Sixteenth Annual Conference Research That Makes A Difference: Advancing Practice and Shaping Public Policy
11-15 January 2012 I Grand Hyatt Washington I Washington, DC

122P Resiliency Among Highly-Transient Homeless Young Adults: An Exploratory Study

Saturday, January 14, 2012
Independence F - I (Grand Hyatt Washington)
* noted as presenting author
Angie Lippman, MSW, Doctoral Student, University of Texas at Austin, Austin, TX
Sanna Thompson, PhD, Associate Professor, University of Texas at Austin, Austin, TX
Tiffany Ryan, MSW, Doctoral Student, University of Texas at Austin, Austin, TX
Katherine L. Montgomery, MSSW, Doctoral Student, University of Texas at Austin, Austin, TX
Kimberly A. Bender, PhD, Assistant Professor, University of Denver, Denver, CO
Kristin M. Ferguson, PhD, Associate Professor, City University of New York, New York, NY
Background and Purpose: Most research on homeless young adults highlights the severity of multiple health and behavioral risks. Recently, researchers have argued that an emphasis on strengths and resilience is needed to understand and treat this vulnerable population. Despite facing multiple obstacles associated with trauma and victimization, physical and sexual abuse, risky sexual behavior, substance use, and mental health problems, homeless young adults often persevere and display extraordinary coping skills while living in precarious environments. In an effort to understand the personal strengths and resiliency of homeless young adults, this study examined how mental health challenges, perceptions of the future, and coping strategies affect homeless young adults' capacity to survive amid adverse life events.
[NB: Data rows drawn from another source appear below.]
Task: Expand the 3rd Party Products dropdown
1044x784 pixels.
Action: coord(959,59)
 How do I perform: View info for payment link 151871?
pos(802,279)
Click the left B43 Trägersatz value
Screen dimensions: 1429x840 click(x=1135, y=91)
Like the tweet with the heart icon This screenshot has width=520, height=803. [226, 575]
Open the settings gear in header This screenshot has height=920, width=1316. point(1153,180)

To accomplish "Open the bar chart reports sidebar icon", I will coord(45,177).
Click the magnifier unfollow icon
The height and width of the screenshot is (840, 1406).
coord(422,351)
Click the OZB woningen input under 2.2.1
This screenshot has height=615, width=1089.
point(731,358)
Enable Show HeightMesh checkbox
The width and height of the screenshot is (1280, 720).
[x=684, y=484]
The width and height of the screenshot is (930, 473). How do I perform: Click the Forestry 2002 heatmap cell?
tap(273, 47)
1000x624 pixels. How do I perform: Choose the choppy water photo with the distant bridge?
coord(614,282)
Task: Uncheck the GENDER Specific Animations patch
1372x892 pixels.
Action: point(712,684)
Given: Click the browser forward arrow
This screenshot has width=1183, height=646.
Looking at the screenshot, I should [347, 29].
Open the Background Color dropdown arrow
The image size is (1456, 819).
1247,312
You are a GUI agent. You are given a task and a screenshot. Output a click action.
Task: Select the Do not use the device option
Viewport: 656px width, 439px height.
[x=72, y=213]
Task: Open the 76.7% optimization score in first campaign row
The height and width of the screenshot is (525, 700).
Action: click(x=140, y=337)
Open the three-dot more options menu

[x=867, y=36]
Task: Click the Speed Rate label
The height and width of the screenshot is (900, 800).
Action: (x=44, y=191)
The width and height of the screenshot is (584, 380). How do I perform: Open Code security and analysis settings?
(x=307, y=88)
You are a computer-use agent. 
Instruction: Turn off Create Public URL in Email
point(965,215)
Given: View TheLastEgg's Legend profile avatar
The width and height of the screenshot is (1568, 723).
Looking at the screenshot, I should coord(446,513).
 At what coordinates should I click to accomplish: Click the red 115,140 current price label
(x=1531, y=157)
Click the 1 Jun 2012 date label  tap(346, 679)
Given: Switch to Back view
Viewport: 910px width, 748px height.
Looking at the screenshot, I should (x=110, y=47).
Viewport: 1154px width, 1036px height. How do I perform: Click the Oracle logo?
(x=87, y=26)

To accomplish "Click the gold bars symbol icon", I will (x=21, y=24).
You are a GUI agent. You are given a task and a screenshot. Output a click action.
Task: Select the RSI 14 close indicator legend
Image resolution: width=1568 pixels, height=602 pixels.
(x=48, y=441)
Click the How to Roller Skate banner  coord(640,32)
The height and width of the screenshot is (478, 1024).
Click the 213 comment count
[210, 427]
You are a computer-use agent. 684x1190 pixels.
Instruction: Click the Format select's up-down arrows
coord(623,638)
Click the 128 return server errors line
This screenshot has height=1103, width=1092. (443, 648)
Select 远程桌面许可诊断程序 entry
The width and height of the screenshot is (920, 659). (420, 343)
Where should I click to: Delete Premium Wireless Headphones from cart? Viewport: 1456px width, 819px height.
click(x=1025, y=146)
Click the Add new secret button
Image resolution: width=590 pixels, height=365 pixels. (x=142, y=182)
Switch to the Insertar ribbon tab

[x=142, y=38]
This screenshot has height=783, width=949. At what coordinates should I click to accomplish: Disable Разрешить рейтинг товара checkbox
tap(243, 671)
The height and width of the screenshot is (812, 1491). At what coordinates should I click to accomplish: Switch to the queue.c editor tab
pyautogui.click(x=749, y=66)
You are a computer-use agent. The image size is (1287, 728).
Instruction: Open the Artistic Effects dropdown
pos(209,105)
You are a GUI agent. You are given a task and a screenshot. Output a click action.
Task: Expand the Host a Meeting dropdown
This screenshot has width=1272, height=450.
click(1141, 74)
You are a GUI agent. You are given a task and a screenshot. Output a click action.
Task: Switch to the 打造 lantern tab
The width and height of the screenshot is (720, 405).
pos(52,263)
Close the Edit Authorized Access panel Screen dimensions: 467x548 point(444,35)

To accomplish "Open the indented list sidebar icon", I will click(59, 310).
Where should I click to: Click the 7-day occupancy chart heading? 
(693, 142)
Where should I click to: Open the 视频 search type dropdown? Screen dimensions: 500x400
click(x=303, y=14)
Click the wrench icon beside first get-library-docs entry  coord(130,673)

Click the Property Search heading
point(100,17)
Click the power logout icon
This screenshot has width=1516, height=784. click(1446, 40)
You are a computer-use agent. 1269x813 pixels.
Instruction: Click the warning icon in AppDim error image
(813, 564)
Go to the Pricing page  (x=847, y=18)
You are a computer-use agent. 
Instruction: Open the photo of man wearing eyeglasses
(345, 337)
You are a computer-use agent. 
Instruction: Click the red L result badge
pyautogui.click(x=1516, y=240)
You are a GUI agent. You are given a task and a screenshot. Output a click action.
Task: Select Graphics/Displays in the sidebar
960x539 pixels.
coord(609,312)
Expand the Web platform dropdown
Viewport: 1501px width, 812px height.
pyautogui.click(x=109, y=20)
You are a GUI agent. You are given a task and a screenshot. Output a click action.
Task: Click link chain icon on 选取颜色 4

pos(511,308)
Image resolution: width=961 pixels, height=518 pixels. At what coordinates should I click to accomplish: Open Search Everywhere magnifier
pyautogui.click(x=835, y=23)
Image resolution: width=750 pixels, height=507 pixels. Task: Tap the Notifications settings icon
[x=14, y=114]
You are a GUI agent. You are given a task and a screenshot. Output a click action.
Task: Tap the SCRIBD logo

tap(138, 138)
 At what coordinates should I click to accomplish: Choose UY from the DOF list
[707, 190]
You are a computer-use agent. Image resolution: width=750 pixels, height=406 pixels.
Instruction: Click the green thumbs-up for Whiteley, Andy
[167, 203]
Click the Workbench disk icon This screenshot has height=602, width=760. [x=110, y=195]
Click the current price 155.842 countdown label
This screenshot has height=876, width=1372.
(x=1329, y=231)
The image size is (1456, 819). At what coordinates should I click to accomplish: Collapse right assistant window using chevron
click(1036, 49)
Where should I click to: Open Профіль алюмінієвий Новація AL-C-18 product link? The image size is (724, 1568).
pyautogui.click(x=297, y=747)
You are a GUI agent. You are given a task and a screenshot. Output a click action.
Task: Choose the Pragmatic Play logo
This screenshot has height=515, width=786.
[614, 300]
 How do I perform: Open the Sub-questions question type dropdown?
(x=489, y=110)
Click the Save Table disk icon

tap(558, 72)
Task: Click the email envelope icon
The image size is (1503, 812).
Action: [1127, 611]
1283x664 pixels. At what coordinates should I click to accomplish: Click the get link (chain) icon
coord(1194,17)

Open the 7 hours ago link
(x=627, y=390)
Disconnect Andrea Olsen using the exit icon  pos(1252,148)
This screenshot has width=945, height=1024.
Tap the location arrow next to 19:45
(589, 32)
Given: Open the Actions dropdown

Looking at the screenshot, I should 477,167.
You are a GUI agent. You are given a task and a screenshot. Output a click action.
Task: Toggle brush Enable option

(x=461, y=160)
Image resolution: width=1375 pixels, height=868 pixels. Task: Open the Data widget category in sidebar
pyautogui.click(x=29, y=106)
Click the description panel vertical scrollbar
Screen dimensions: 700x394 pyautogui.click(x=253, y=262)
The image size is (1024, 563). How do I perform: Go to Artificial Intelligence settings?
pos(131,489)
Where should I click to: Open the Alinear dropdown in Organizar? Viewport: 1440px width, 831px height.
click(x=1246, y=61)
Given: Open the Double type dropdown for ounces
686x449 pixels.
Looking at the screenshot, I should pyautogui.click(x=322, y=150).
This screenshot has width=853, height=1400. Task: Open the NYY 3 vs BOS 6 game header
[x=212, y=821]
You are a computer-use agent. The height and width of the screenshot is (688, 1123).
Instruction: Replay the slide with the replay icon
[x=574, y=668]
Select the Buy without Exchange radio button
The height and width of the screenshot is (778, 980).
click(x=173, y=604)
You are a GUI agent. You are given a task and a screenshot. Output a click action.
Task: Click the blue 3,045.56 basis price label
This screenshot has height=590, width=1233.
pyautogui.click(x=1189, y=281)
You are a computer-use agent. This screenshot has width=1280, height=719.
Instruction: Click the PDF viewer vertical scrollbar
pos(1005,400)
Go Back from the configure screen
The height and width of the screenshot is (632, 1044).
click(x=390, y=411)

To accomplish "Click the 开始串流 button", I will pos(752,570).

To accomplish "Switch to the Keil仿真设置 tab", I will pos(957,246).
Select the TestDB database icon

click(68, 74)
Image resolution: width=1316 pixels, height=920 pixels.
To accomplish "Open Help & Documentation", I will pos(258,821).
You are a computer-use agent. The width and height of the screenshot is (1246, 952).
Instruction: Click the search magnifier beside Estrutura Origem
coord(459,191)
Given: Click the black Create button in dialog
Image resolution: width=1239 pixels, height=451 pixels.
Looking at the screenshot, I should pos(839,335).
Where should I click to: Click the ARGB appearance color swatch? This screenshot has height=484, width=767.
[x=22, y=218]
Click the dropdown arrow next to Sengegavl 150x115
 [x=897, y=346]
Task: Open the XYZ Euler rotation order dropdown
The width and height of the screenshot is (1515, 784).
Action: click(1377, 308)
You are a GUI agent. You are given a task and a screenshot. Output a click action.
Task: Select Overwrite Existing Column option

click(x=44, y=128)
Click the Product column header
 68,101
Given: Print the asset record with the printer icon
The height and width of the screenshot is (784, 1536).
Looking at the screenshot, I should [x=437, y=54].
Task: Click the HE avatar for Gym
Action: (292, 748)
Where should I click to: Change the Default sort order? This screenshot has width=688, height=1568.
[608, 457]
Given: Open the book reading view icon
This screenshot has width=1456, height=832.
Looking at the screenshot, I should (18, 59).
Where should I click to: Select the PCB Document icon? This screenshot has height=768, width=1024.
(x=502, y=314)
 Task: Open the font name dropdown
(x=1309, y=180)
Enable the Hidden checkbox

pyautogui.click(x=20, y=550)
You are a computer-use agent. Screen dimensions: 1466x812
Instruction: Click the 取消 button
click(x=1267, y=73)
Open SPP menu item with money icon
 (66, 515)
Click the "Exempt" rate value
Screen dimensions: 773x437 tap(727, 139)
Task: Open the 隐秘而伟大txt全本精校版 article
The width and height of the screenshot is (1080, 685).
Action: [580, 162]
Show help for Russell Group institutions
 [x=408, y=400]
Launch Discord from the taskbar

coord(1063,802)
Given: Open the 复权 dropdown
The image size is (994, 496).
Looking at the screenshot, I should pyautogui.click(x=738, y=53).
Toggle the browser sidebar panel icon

Methods: A convenience sample (n=200) of highly transient, homeless young adults (18-24 years) was recruited for participation through a street outreach, drop-in center located in a large urban city in the southern United States. Self-report, standardized measures were conducted orally to control for literacy problems. Data collection consisted of reliable scales measuring participants' individual characteristics (demographics), DSM-IV criteria for mental health challenges (depression, trauma) using the Mini-International Neuropsychiatric Interview (MINI), coping strategies (avoidant, healthy) using the Coping Scale, and perceptions of the future (optimism, pessimism) using the Future Time Perspective Scale. The dependent variable, resiliency, was measured using the Resilience Scale. Multiple regression analyses examined these factors in relation to resiliency.

Results: Participants averaged 21 years of age and were predominately male (64%) and Caucasian (76%). Most youth (63%) had been living in a shelter, on the street, or squatting in abandoned houses, motels, hotels, or cars. Over one-fourth (27%) had experienced a drug overdose; more than half (62%) reported being threatened with serious bodily harm/death, had been physically assaulted (60.5%) or sexually assaulted (22%). Following bivariate analyses, OLS regression was conducted. The final model demonstrated that lower levels of depression, utilizing a variety of coping strategies, including actively dealing with problems, and having optimistic perceptions of the future significantly predicted higher resilience, F(5, 183)=28.557, p<.001. Utilizing a variety of coping strategies was the greatest predictor of resiliency among homeless young adults. The model accounted for 44% of the variance.

Conclusions: Homeless young adults who are living in dangerous environments are often considered deviant. Although vulnerable, these young people face significant challenges on the streets; focusing solely on their maladaptive nature perpetuates negative stereotypes that overlook their personal strengths. Findings suggest that homeless young adults who utilize various coping mechanisms, feel optimistic about the future and do not suffer from mental health problems have higher levels of resiliency. Practitioners and service providers who work with this population must recognize that personal strengths, coping mechanisms, and optimism may facilitate increased engagement with this population. Effective interventions that acknowledge the resiliency of this population can assist homeless young people in adopting a more future-oriented perspective that enables them to plan for their life goals, effect positive change, and potentially transition out of homelessness.